PANDEMIC

ゲーム|2020

Ragnar Thomsen

慶應義塾大学大学院

ENTERTAINMENT DIVISION SILVER

COVID-19のパンデミックは、世界中で100万人以上の死者を出しました。グローバル化により、COVID-19以降もパンデミックは増えると予想されます。そして今回のパンデミックの様にマスクを着用するなど、簡単に感染拡大を阻止する手段もあります。ところが、多くの人々は無責任に行動しています。原因としては病理学的な原理を理解するのが難しいという理由が挙げられるかもしれません。
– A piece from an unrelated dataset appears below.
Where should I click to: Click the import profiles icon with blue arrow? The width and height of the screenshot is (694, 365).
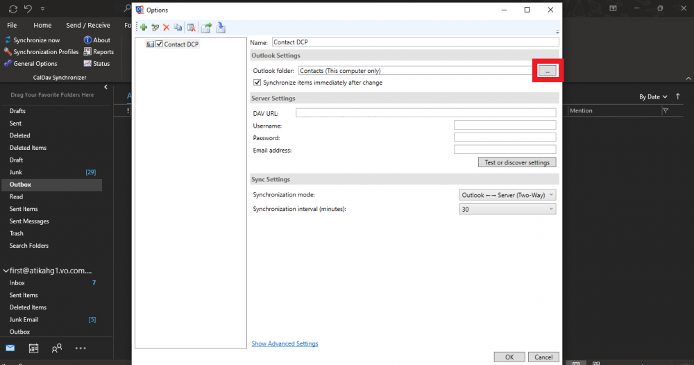point(221,27)
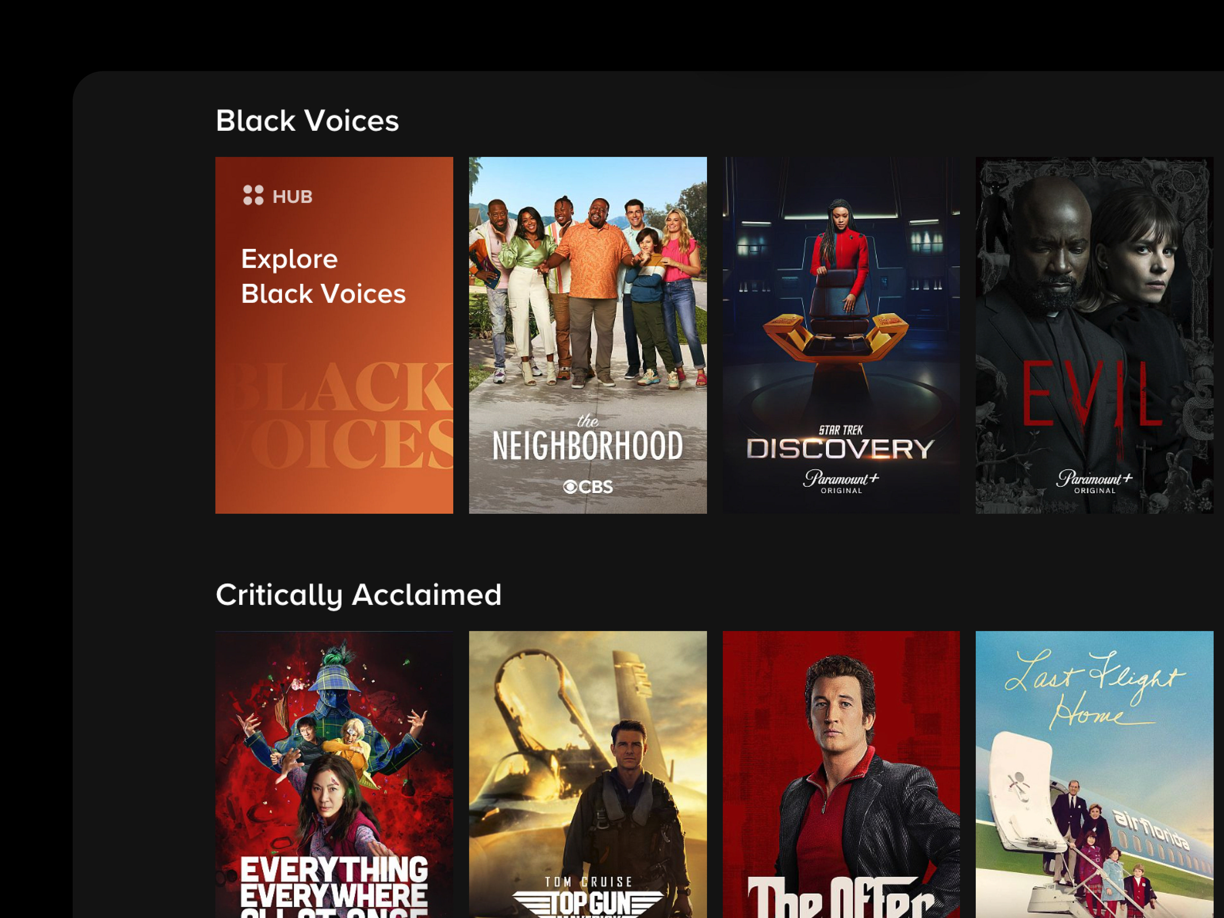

更に、マスクを着用することがどれほど効果的か、1日あたりの感染量が波のように上下するかを理解していない人もいます。この様な無知から彼らは無責任に行動するのだと予想されます。このゲームは、SEIRモデルを使用して、疫学者によっても使用されるウイルスの拡散をシミュレートしています。このゲームのウイルスはSARS-CoV-2に似ており、R0は2.5です。このプロジェクトの目標は、マスクを着用するなどの特定の対策がいかに強力であるかをプレイヤーが自分で体験することです。

審査員コメント

  • まさに今のゲームって感じ。プレイが下手でも目に見えないモノが感染という形でみるみる広がっていく怖さが視覚的に伝わってくるのに、グラフィックが可愛いのもニクい。操作がやや難解でどうしたら正解なんだ感が有ったので、チュートリアルやそれぞれのアイテムの使い方が理解できるような簡単なステージの用意などで序盤をフォローできれば尚良かった。

    井口 晃慶 クリエイティブ部 グループマネージャー/KLab
  • コロナ禍真っ只中という時代の背景をうまくビジュアルデザインとゲームコンセプトに落として、ゲームとして面白そうな作品として表現したことがまず評価できます。健康な人と患者と、ウィルスとマスクとワクチンや病院などの要素をモチーフとして構成していくことは、見る者に対して一瞬でどんな世界を表現したいのかが伝わり、ちょっと遊んでみたいと思われる魅力の種は十分に持っていると思います。惜しむらくは、動画をどれだけみつめてもプレイ方法や楽しみ方が分からない事です。世界観やモチーフやビジュアルや実装は問題ないと思いますのでゲームデザイン部分での練り込みさえ詰められれば一気に化けるのではないでしょうか。テトリスやぷよぷよほどとは言いませんが、動画を10秒見るだけでもう遊び方が伝わり猿のように繰り返し遊んでしまうチューニングに期待しています。